▶ Pixel coordinate grounding data
-- -- --
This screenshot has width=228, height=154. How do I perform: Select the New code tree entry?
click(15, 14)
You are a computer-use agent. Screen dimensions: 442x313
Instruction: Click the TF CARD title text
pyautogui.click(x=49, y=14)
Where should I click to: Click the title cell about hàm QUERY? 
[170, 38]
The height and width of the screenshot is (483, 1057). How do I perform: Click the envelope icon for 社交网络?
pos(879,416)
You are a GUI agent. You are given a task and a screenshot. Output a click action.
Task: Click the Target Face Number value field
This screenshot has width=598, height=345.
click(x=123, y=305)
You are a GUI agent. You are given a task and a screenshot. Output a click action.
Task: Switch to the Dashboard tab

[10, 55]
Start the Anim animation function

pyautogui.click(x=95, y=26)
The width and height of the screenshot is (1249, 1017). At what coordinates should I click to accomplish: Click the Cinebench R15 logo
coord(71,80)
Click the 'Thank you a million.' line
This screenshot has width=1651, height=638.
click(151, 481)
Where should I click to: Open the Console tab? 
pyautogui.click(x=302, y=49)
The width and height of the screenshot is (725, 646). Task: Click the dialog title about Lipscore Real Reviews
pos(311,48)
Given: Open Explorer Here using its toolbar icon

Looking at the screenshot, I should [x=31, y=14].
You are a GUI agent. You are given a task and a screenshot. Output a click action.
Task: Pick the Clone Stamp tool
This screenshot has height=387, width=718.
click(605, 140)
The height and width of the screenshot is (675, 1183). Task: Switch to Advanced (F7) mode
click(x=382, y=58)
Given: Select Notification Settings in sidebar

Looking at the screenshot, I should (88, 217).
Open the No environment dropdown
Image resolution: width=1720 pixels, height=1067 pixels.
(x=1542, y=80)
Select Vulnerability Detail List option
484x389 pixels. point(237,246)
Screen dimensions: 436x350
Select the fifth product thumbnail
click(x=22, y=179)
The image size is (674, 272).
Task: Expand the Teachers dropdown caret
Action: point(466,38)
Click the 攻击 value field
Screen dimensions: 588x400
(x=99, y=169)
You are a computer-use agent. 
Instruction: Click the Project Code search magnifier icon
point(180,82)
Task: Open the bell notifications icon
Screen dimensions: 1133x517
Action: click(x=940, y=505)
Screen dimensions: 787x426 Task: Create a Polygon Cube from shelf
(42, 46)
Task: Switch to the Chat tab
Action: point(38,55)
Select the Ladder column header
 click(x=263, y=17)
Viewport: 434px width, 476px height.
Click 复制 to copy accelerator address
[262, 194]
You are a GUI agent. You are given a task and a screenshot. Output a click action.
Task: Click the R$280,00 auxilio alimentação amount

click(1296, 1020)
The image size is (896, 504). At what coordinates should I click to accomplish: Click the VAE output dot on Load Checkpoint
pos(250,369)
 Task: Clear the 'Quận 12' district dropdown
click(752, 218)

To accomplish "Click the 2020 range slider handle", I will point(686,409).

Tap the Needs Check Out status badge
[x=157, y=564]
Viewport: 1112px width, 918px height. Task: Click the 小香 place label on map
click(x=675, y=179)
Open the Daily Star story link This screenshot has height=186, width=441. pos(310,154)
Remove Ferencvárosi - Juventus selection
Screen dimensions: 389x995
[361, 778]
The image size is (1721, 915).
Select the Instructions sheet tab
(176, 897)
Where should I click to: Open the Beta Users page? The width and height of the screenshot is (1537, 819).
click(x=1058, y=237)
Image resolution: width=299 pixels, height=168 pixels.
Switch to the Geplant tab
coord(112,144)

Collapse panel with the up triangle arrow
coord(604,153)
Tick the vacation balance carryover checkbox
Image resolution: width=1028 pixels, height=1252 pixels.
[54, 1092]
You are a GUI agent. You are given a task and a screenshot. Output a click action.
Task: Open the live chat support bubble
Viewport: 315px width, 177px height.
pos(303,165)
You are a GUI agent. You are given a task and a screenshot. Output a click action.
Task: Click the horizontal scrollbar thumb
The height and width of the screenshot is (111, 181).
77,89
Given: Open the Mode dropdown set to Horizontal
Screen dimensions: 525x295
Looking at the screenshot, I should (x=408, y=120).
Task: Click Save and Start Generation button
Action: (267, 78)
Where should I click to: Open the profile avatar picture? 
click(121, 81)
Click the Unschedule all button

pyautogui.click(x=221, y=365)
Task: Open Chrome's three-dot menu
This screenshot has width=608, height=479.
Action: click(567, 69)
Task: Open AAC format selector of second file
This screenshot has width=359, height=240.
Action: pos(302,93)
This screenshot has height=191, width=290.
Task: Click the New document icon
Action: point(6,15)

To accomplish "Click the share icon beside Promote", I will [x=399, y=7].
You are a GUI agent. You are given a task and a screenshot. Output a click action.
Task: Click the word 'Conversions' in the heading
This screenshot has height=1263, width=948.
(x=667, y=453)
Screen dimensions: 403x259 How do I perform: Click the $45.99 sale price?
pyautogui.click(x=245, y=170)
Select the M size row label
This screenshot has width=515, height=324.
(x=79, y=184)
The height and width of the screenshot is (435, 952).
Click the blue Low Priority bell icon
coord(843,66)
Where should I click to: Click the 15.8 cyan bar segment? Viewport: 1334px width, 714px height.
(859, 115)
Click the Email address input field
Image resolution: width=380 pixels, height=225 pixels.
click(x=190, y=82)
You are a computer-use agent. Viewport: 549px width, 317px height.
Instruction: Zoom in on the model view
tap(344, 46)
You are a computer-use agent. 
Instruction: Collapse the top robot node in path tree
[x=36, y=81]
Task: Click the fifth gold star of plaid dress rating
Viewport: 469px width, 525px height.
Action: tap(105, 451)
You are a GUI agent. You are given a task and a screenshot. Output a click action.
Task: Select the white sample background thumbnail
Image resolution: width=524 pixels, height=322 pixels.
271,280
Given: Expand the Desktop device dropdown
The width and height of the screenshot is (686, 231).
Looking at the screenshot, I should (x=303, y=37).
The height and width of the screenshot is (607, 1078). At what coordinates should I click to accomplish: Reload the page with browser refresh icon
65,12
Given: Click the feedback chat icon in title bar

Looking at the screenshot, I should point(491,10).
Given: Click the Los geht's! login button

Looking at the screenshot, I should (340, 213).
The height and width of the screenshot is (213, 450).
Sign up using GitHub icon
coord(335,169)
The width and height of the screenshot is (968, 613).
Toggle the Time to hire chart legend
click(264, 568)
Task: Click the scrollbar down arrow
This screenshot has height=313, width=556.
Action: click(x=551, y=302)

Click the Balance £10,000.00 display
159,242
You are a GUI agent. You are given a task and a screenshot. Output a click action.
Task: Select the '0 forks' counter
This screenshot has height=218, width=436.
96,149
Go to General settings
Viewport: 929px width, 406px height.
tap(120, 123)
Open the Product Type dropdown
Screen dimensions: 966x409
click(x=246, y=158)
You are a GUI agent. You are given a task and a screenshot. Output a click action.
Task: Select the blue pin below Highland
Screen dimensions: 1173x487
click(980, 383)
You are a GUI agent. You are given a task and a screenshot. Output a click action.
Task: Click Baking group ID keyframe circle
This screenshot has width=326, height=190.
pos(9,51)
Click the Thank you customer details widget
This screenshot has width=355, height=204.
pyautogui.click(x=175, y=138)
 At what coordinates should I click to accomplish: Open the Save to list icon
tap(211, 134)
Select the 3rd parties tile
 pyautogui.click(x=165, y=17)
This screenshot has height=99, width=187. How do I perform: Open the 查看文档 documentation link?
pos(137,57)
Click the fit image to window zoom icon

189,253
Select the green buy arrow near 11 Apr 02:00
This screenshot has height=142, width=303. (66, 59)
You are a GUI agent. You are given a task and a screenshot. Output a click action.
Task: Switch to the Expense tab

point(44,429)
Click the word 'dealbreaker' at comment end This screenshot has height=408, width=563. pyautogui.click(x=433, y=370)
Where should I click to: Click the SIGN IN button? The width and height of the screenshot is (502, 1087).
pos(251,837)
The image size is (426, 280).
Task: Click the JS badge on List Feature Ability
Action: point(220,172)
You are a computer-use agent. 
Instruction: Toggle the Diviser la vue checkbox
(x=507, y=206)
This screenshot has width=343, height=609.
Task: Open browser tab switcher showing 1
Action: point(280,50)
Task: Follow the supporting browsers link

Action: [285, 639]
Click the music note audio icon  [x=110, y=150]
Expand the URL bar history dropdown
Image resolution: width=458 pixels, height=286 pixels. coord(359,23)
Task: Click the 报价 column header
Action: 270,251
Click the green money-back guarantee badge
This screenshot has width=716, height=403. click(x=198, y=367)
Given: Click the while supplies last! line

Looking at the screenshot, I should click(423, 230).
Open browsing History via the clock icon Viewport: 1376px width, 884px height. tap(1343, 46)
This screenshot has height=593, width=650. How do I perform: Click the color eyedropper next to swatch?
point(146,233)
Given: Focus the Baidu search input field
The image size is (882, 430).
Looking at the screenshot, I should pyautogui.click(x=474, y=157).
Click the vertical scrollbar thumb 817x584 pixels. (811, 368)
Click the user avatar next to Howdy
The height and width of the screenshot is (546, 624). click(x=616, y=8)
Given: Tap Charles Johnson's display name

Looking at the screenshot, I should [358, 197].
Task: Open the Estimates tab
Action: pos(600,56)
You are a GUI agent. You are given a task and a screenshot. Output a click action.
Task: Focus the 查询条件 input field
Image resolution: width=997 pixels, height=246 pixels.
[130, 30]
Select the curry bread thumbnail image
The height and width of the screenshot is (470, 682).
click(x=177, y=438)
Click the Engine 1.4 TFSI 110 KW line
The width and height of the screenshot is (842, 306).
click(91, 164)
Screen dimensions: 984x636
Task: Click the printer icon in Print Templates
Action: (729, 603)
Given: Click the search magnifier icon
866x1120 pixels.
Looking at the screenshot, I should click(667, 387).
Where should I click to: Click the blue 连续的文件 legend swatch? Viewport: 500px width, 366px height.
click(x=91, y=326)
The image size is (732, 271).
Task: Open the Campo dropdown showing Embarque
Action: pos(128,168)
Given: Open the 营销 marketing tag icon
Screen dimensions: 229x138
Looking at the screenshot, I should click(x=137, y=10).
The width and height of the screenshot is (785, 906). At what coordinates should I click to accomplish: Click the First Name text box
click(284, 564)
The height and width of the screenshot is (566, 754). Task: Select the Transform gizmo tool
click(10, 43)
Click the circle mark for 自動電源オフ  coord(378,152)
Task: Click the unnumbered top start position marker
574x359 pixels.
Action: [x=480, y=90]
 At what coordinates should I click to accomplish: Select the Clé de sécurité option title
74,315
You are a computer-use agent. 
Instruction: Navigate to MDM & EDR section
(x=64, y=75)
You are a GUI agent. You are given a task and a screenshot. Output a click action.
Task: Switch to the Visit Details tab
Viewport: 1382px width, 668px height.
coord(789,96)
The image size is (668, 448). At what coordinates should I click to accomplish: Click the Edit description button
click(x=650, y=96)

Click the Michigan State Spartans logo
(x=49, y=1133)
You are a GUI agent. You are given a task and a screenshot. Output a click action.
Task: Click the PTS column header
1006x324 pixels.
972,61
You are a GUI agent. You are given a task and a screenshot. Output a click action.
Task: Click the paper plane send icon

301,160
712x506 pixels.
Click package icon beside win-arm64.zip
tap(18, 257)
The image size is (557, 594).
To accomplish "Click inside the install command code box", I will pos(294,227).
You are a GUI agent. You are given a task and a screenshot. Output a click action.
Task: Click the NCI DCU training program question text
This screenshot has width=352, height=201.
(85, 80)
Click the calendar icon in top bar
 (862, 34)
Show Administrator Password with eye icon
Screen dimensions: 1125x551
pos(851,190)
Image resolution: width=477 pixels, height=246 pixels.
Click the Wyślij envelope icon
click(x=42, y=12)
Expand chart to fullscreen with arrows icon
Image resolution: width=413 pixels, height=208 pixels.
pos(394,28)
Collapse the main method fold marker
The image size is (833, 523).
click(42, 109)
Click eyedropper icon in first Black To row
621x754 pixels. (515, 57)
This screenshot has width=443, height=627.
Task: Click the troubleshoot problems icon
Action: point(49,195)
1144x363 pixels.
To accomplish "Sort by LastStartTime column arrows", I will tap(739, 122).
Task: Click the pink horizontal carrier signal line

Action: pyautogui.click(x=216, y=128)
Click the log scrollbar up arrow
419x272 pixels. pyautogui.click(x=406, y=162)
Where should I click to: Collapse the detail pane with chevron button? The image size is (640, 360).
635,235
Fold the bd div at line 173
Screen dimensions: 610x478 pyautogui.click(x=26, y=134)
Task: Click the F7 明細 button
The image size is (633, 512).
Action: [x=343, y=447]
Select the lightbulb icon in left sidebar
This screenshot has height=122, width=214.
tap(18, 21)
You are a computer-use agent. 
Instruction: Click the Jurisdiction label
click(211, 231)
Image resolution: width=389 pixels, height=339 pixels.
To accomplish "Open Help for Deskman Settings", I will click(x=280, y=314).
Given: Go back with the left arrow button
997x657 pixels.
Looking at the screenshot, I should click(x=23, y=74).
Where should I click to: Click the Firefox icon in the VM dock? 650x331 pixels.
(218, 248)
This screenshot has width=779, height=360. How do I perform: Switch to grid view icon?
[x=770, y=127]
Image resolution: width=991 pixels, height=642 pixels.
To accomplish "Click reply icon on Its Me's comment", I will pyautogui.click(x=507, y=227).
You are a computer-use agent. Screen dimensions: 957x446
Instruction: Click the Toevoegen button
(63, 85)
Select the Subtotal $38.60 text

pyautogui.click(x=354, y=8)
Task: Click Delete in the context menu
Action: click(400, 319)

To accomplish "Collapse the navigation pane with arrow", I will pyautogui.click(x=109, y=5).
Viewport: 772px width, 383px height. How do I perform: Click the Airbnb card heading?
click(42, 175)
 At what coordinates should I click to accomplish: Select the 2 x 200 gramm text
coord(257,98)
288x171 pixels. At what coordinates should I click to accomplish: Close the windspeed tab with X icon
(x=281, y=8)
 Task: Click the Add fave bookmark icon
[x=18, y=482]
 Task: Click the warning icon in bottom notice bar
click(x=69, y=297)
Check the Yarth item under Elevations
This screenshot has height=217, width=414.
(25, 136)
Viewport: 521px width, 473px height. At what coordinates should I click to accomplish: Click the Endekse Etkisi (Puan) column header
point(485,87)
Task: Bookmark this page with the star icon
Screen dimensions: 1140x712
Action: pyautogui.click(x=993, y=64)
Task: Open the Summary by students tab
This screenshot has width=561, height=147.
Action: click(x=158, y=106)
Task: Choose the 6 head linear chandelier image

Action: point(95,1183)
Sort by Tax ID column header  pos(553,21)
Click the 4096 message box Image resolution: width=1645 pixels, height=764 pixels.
-- -- --
Lines that contain "circle" are the result; find them in the entries above and copy each one.

Task: Click Baking group ID keyframe circle
Click the circle mark for 自動電源オフ  coord(378,152)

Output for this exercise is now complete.